One common reaction to reports of institutions such as World Bank and IMF is to dismiss them with a sweeping observation that the reports represent the interests of the developed countries and not our national interest. Such an approach is rather unfair. More so in this case, as there are truths in what IMF says.
For example, let’s look at the issue of the funding of Irda. There have been several reports on the difference between Irda and the government on funding. The government wants Irda to turn over its funds to the Consolidated Fund of India and thus depend upon the government for funding its (Irda’s) functioning. This demand, if still true, seems to contradict the clear wording of the Irda Act that all fees and charges received by Irda shall be credited to the Irda Fund (section 16 of Irda Act, 1999). The section also clearly states that the fund shall be applied for meeting the salaries and other expenses of Irda.

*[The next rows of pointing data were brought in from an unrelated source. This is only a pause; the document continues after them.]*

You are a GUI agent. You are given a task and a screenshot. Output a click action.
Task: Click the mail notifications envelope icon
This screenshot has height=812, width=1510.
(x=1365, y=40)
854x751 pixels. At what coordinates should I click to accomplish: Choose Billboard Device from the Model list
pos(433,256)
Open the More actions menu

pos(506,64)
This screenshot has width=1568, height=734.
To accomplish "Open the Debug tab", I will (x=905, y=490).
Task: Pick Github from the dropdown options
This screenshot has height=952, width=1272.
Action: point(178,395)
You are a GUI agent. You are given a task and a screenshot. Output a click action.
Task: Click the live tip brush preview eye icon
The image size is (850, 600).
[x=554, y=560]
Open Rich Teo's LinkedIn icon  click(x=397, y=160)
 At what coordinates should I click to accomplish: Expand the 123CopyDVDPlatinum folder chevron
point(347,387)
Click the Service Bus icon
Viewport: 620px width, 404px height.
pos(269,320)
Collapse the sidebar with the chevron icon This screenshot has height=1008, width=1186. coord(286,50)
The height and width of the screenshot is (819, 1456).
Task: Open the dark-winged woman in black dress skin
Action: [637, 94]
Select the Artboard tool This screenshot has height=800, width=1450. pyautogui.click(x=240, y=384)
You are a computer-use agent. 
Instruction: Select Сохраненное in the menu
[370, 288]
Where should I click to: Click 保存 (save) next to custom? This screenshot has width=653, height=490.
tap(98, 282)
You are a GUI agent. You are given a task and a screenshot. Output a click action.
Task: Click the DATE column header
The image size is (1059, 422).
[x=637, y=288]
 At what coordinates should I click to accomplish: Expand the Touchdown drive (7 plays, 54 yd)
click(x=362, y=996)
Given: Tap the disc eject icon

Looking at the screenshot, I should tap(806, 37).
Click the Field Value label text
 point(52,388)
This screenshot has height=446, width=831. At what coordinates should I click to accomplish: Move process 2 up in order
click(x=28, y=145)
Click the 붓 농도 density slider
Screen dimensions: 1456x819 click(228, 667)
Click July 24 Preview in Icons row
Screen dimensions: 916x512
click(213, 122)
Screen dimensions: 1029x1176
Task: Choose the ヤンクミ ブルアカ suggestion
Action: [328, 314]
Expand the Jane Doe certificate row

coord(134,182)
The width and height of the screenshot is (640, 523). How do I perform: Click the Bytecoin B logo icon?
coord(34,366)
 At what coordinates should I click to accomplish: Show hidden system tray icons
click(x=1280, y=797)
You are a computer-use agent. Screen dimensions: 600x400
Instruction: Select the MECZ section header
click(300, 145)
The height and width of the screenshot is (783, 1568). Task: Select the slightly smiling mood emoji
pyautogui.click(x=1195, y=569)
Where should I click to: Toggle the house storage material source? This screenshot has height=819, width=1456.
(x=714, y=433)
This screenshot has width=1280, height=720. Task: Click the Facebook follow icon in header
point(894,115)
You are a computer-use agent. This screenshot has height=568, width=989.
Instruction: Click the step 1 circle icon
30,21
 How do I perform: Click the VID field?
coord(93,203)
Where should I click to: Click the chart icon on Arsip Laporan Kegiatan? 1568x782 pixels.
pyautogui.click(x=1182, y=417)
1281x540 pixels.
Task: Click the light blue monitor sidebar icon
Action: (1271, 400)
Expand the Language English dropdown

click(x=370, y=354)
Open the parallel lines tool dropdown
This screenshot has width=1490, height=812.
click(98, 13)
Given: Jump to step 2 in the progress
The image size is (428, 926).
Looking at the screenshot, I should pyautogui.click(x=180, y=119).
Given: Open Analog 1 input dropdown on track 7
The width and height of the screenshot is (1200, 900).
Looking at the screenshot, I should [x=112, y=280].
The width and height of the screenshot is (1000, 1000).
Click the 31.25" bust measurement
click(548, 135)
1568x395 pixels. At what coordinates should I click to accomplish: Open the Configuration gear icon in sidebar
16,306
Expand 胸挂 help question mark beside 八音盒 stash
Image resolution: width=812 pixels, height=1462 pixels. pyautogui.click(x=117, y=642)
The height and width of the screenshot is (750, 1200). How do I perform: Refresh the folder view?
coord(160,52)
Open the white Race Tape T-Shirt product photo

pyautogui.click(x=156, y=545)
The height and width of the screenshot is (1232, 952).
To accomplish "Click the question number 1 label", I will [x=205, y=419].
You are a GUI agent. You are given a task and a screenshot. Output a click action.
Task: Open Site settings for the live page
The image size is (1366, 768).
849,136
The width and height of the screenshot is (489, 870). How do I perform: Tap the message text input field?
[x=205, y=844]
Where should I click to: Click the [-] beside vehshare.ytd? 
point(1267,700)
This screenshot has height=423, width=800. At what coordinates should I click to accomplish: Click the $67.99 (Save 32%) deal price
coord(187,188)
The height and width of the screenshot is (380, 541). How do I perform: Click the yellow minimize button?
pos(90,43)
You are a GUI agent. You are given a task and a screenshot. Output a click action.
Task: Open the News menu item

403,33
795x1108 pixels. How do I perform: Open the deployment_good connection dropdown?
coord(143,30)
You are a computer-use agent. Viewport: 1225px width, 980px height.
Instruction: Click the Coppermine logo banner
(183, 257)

The LIC Act, 1956 (section 21) gives powers to the government to issue policy directions to LIC. The section also emphatically states that the government has the last word on the directions. Section 43 of the LIC Act also gives powers to the government to apply or exempt LIC from some provisions of the Insurance Act, 1938. There is, thus, apparent truth in what IMF says about Irda’s incomplete “oversight” of LIC. The government has been reportedly issuing directions from time to time particularly on the investments of LIC. In this era of scams, it is useful to remember that one of the earliest investment scams in Indian history is the LIC-Mundhra scam of 1957 wherein business Haridas Mundhra sold fictitious shares to LIC. At that time, it was the largest single investment by LIC. Legal issues apart, there are moral issues in the government issuing directions that may be seen as undermining the authority of Irda.
Naming and shaming: It is true that the maximum quantum of penalty “per failure” of Rs.5 lakh under the Insurance Act is comparatively inadequate. But IMF’s comments, “given the limitations of the current tools available, Irda has adopted a name and shame approach whereby sanctions and enforcement actions are disclosed on its website”, are somewhat odd. Globally, there are regulators who name the entities penalized. It has little to do with the quantum of penalties. But yes, the joint venture partners of insurance companies in India are well-known global insurers. And yes, their naming and shaming in India could affect their global image. Could that be the reason for IMF’s comments? IMF alone can clarify on that.
Motor third-party insurance pool abolition: Irda’s press release states that the Indian third-party (TP) motor pool was dismantled in 2012. It is true that the pool for commercial vehicles set up by Irda in 2007 was dismantled in 2012. But Irda replaced this pool by a commercial vehicles TP declined risk pool in 2012. In any case, the TP premiums for all classes of motor vehicles continue to be fixed by Irda.
Insurers have been complaining that the premiums fixed by Irda are inadequate. But the irony is while premium rates for most classes of business of non-life insurers have been going down after pricing freedom, there have been regular increases in motor TP premiums, perhaps taking away the need for insurers to manage motor TP claims. In 2007, the need for pool arose out of supply constraints following abolition of tariffs fixed by TAC, the pricing body. But now with the reports of the transport associations themselves demanding de-tariffing of motor TP premiums, it is time that Irda frees pricing and fully abolishes the pool. That will take away the unwanted blame on Irda for inadequate reserves arising from inadequate pricing.
So far, there have been no reactions from the government.
K.K. Srinivasan is former member, Irda.